PDFs and metadata
Like many others, I have a large collection of disorganized PDFs that I would like to add to my Zotero collections. I've been trying to get metadata for my PDFs, but with only limited success. I really like this feature of Zotero, but I feel it needs some work to become genuinely useful.
First, when I import a PDF by dragging it from my desktop into Zotero, sometimes it just sits for a long time. I understand that Zotero is copying the PDF file into its database, but it seems like there should be some kind of visual feedback, to tell me what's happening.
Second, it's too easy for the "Retrieve Metadata for PDF" search to misfire, and when it does, the fall back is too awkward. To correctly associate metadata when Zotero fails, I gather that I must (1) manually steer my browser to WorldCat (2) manually enter and search for the name of the author or title (3) select the appropriate search result, (4) click on the icon in the URL address field, to import the reference to Zotero, then drag my PDF onto the newly created item. Depending upon the title, this may mean scrolling clear to the other end of the list of items, grabbing the PDF, then dragging it back to the new item, etc.
Needless to say, this is a clunky procedure. The quasi-automatic approach is a good idea, but is certain to fail in many cases, no matter how "smart" you try to make the heuristic. For comparison, look at how an application like Papers <http://mekentosj.com/papers/> handles the same trick. In Papers, you can get a list of search results from Google Scholar, allowing you to pick one to associate the metadata with your PDF. You can adjust the search right from inside Papers, even by selecting a swatch of text from the PDF and picking the author/title/etc search type. You don't need to create the reference by hand or drag the PDF to associate it with the reference.

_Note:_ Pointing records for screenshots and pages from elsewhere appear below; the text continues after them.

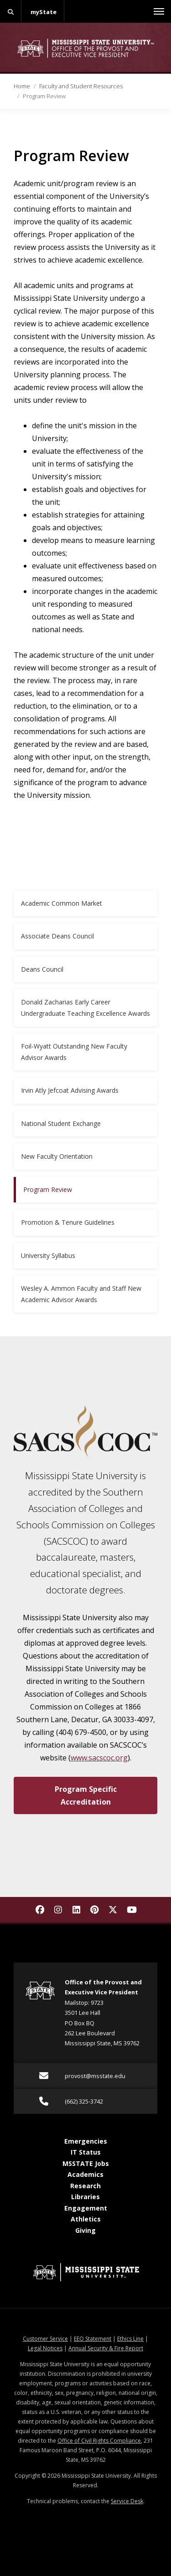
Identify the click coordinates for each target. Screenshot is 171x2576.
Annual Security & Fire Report (105, 2348)
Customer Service (45, 2339)
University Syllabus (48, 1255)
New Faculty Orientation (57, 1156)
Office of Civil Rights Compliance (99, 2440)
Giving (85, 2230)
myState (44, 12)
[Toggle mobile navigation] (159, 11)
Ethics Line (130, 2339)
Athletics (86, 2219)
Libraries (85, 2196)
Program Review (47, 1189)
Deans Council (42, 969)
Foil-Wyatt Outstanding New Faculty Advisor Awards (74, 1052)
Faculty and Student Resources (81, 86)
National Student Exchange (61, 1123)
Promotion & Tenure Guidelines (67, 1222)
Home (22, 86)
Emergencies (85, 2141)
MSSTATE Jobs (85, 2163)
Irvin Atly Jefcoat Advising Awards (70, 1090)
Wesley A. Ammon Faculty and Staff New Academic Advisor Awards (81, 1294)
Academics (85, 2174)
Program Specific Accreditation (86, 1795)
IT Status (86, 2152)
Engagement (85, 2208)
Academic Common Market (61, 903)
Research (85, 2185)
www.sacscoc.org (99, 1758)
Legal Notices (45, 2348)
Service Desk (127, 2501)
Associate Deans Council (57, 936)
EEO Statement (92, 2339)
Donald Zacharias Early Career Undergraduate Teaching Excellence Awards (85, 1008)
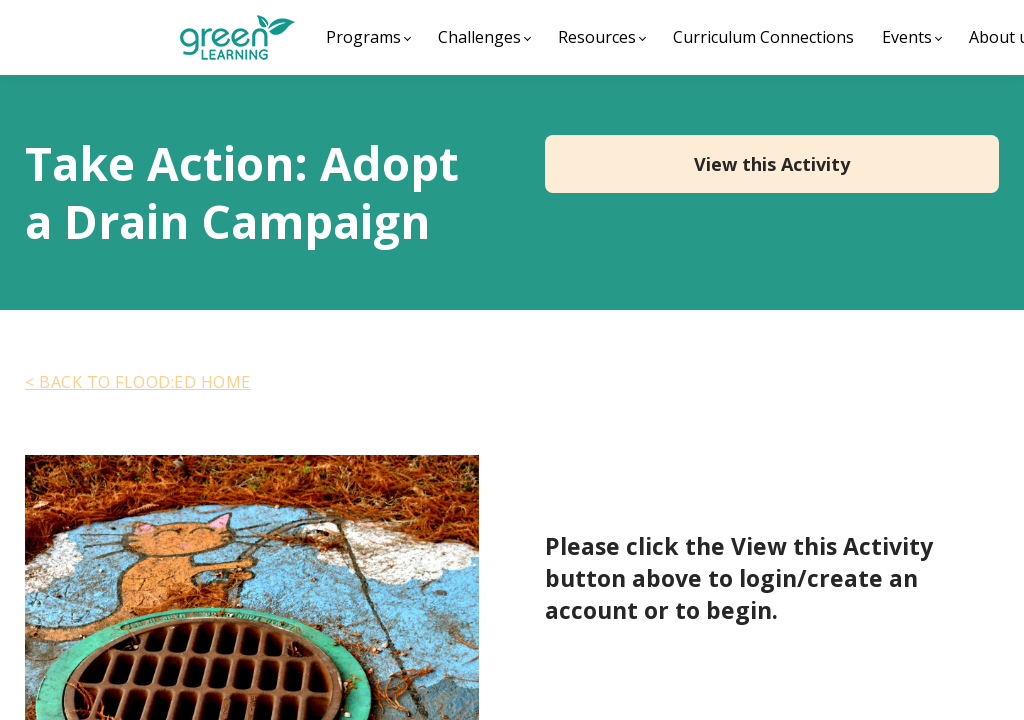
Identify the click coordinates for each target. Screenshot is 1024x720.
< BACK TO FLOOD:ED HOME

Would it be possible to do something similar in Zotero (i.e., eliminate some of the manual steps) ?
Next, I like that Zotero can rename the PDF file into something consistent. It would be great if it could also update the metadata inside the PDF file, so that it could be read by other applications.
First, when I import a PDF by dragging it from my desktop into Zotero, sometimes it just sits for a long time. I understand that Zotero is copying the PDF file into its database, but it seems like there should be some kind of visual feedback, to tell me what's happening.
Second, it's too easy for the "Retrieve Metadata for PDF" search to misfire, and when it does, the fall back is too awkward. To correctly associate metadata when Zotero fails, I gather that I must (1) manually steer my browser to WorldCat (2) manually enter and search for the name of the author or title (3) select the appropriate search result, (4) click on the icon in the URL address field, to import the reference to Zotero, then drag my PDF onto the newly created item. Depending upon the title, this may mean scrolling clear to the other end of the list of items, grabbing the PDF, then dragging it back to the new item, etc.
Needless to say, this is a clunky procedure. The quasi-automatic approach is a good idea, but is certain to fail in many cases, no matter how "smart" you try to make the heuristic. For comparison, look at how an application like Papers <http://mekentosj.com/papers/> handles the same trick. In Papers, you can get a list of search results from Google Scholar, allowing you to pick one to associate the metadata with your PDF. You can adjust the search right from inside Papers, even by selecting a swatch of text from the PDF and picking the author/title/etc search type. You don't need to create the reference by hand or drag the PDF to associate it with the reference.
Would it be possible to do something similar in Zotero (i.e., eliminate some of the manual steps) ?
Next, I like that Zotero can rename the PDF file into something consistent. It would be great if it could also update the metadata inside the PDF file, so that it could be read by other applications.
P.S. I don't know the workings of Zotero's metadata retrieval algorithm, so I might be way off here.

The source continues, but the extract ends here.